==== Available data

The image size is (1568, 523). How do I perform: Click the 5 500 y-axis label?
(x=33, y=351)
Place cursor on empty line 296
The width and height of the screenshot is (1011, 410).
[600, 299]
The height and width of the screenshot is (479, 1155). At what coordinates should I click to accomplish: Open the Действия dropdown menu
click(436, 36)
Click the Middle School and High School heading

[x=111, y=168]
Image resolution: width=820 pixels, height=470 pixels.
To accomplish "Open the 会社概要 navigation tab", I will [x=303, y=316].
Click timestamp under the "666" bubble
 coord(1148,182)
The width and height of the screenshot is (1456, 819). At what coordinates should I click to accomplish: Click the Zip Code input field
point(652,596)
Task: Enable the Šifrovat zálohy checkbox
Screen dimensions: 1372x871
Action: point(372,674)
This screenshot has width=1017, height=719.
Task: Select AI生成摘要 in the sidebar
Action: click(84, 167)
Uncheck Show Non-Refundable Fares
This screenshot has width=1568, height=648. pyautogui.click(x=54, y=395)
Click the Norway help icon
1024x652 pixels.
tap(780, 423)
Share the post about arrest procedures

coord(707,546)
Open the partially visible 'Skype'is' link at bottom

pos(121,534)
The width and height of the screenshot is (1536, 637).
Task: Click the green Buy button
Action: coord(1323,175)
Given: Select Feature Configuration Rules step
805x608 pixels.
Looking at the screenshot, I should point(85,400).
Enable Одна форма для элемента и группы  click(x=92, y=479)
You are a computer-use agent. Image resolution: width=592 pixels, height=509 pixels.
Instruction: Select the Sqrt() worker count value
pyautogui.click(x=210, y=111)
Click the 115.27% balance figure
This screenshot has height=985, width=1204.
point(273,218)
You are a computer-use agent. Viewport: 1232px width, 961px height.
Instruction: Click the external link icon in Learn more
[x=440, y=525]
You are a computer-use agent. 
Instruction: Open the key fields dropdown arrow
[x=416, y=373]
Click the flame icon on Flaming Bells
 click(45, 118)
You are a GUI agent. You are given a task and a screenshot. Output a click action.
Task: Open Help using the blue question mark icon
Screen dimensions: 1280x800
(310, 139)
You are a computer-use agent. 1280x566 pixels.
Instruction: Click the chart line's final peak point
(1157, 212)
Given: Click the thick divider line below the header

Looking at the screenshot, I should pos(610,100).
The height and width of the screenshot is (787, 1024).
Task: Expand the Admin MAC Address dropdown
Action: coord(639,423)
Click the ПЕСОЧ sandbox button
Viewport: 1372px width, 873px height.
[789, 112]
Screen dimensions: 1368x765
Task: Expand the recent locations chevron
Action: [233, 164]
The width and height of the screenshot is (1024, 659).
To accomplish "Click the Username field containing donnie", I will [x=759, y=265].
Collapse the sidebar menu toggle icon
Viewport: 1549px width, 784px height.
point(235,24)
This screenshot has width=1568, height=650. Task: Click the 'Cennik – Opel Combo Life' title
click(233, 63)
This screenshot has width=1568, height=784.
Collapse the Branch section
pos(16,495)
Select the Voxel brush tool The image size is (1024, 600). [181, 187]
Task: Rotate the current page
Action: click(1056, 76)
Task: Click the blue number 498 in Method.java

========

§ What the task asks: Using the material above, report each line where "computer" occurs.

§ Task result:
You are a computer-use agent. Image resolution: width=592 pixels, height=509 pixels.
You are a computer-use agent. Viewport: 1232px width, 961px height.
You are a computer-use agent. 
You are a computer-use agent. 1280x566 pixels.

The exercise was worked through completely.